The mice of Madeira are showing the potential value of such studies. The original report of chromosomal races speculated that the differentiation had arisen from drift in isolates in the steep valleys radiating from the old volcanoes, which rise to a height of 1862 m (Britton-Davidian et al. 1990, elaborated in Britton-Davidian et al. 2005) – a suggestion reminiscent of that made by Henry Crampton to account for differentiation in Partula populations, which he studied for almost 50 years on the Society Island of Moorea, a hypothesis comprehensively demolished by Johnson et al. (1993). More detailed studies of the Madeiran mice, extending to allozyme and mtDNA analyses, indicated no lack of diversity, implying that the colonization was by a large number of founders or that there had been more than one colonizing event (Gündüz et al. 2001; Britton-Davidian et al. 2007). The authors favoured the latter explanation, not least because the island mice allozyme comparisons showed them to be more closely related to animals from their likely source on mainland Portugal, while their mtDNA haplotypes suggested immigrants from northern Europe.

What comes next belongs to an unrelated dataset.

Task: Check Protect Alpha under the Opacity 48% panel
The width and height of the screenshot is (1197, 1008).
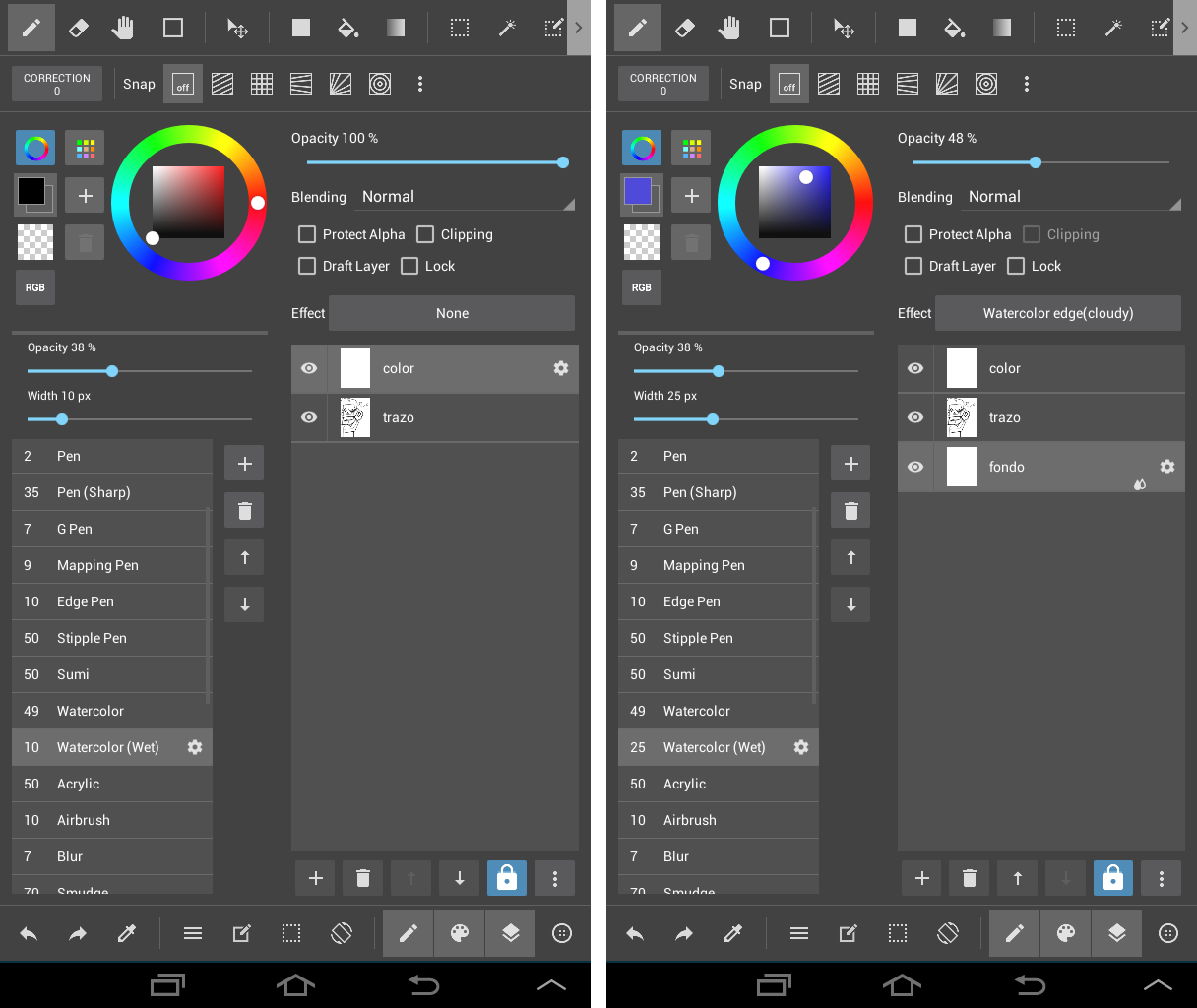Action: pos(914,234)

This conclusion is strengthened by a paper in this issue (Förster et al. 2009). Previous comparisons largely lacked information about variation in the genomes of Portuguese mainland mice; they were based on only nine mice from central Portugal. This new study fills this gap with 76 animals caught at 14 sites in Portugal, mainly from ports which had historical links with Madeira (Fig. 1), allowing more precise comparisons with samples from Madeira and its neighbouring island of Porto Santo. The authors found four mitochondrial (D-loop) lineages in the mainland animals, one of which dominates. The diversity of the samples in Portugal was similar to that found elsewhere (in Italy, Greece and Turkey). They concluded that there were probably multiple colonizations into Portugal, with a most likely common ancestor from the eastern Mediterranean area. Estimates of expansion time concur with zooarchaeological findings that mice reached the Iberian Peninsula at least 2500 years ago.
The island mice are very different. Only one animal had a haplotype of the dominant Portuguese clade; 99% of the mice had sequences common in Denmark, Sweden and Germany, more than half having haplotypes identical with those found in northern Europe. Estimates of the time of expansion of the Madeiran population are imprecise, but suggest a date more than 900 years ago, much earlier than 1419 ad, the traditional date of discovery of Madeira by Portuguese voyagers. However, the previous finding that the nuclear genome of the island mice is much more like the Portuguese variation than north European complicates this picture (Britton-Davidian et al. 2007). Förster et al. suggest that it might be explained by the asymmetric spread of nuclear genes following introduction of mice from Portugal into an already established ‘north European’ population, along the lines of the situation uncovered by Jones et al. (1995) in an introduction experiment on the Isle of May (Scotland).
The Förster et al. paper shows how molecular analyses can throw light on unexpected ecological processes as well as historical events. The Madeiran mice have yielded some surprising results and there is plenty more to discover about the evolutionary events on the island.